_What you have to do_
Please copy, word for word, the part of the entries that opens with the line containing "Task: Open the programs grid icon in sidebar" and closes with the line containing "Action: pyautogui.click(x=18, y=54)", keeping both of those lines. Leave the pictures out of your copy.

_Material for this task_
+++

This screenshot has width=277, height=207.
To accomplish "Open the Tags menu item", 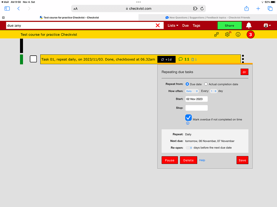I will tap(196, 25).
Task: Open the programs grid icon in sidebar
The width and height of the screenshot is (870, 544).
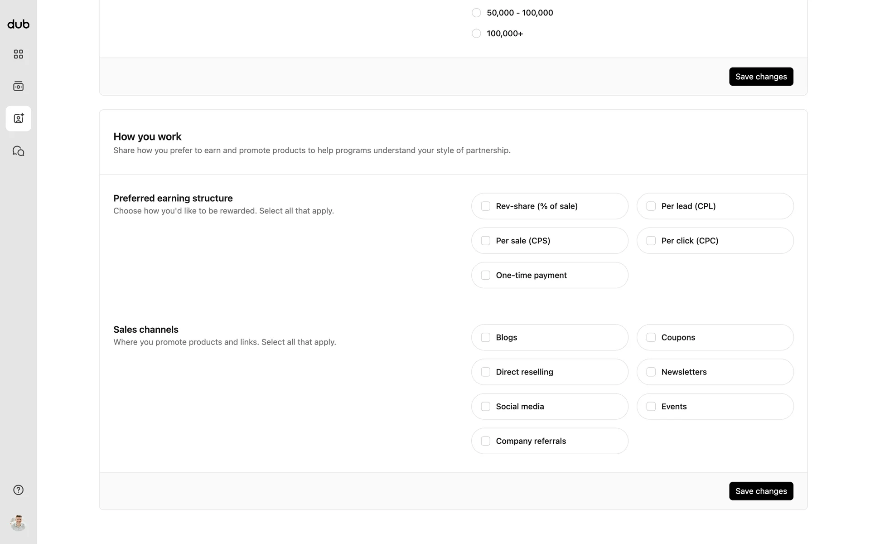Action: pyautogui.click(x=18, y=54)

+++

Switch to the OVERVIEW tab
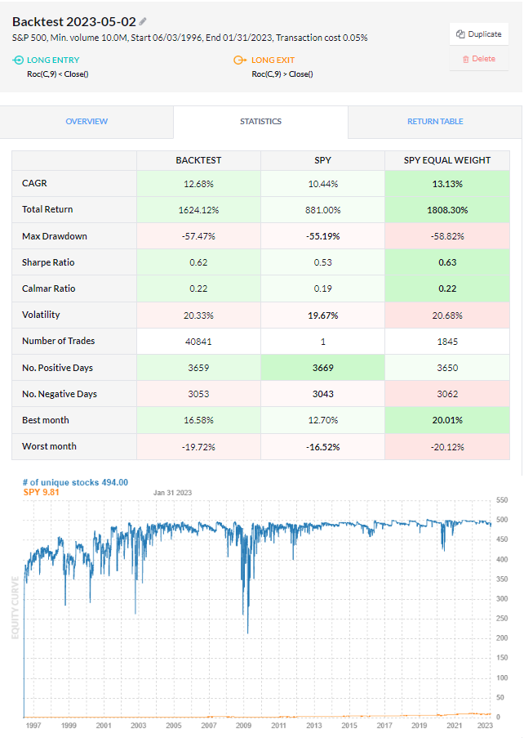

+++

_Exercise answer_
Task: Open the programs grid icon in sidebar
The width and height of the screenshot is (870, 544).
Action: pyautogui.click(x=18, y=54)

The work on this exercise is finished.